Forum Moderators: open

Message Too Old, No Replies

Pull pagerank automagically?

How can a script determine a page's pagerank

         

ggrot

5:05 pm on Jul 9, 2001 (gmt 0)

WebmasterWorld Senior Member 10+ Year Member



Has anyone determined a way to get the pagerank for a site(as in the value for the google toolbar) via a script with no person staring at the bar involved? This would be useful for evaluating rankings, IMHO. If you know of a simple way to do it(algorithmically), please let us know.

littleman

5:30 pm on Jul 9, 2001 (gmt 0)



If anyone figures this out, please let me know!

theperlyking

5:35 pm on Jul 9, 2001 (gmt 0)

10+ Year Member



You could do it by pretending to be the google bar, it transfers XML data so you can just read that, by perl script etc...
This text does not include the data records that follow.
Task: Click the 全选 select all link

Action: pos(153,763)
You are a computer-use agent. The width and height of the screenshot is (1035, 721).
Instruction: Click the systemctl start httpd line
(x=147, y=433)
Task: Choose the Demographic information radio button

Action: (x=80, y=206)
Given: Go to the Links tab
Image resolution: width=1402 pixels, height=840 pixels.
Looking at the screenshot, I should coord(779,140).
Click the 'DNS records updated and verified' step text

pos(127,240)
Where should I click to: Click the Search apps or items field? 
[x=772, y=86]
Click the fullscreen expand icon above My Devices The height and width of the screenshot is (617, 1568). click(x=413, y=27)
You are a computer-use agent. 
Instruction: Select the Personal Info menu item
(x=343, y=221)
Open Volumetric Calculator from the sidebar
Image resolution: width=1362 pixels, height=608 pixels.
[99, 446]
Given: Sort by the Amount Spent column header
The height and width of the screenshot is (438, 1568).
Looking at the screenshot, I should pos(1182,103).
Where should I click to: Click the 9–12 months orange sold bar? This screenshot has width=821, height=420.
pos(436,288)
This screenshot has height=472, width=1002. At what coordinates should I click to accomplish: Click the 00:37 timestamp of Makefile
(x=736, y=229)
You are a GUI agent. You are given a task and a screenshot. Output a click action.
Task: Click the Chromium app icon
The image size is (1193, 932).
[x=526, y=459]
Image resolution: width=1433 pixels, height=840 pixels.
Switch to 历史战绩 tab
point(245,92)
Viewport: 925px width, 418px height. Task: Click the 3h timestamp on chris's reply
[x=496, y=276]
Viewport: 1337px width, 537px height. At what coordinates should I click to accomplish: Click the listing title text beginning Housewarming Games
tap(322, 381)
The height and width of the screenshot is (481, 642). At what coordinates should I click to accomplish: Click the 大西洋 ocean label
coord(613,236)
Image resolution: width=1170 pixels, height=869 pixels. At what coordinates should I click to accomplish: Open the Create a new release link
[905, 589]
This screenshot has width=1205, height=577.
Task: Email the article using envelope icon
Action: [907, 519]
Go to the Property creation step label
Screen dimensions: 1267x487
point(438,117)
What would you be using it to do?

agerhart

5:37 pm on Jul 9, 2001 (gmt 0)

WebmasterWorld Senior Member 10+ Year Member



you can sign me up for a copy of the script!

littleman

5:44 pm on Jul 9, 2001 (gmt 0)



Perlyking, have you been able to tap into the protocol ?

ggrot

5:50 pm on Jul 9, 2001 (gmt 0)

WebmasterWorld Senior Member 10+ Year Member



Thats exactly what I was thinking perlyking, but can you be more specific? What connection needs to be made, what values/format needs to be sent to google?

theperlyking

5:53 pm on Jul 9, 2001 (gmt 0)

10+ Year Member



I did a while ago, in fact i'm trying to find (and failing) my post about it.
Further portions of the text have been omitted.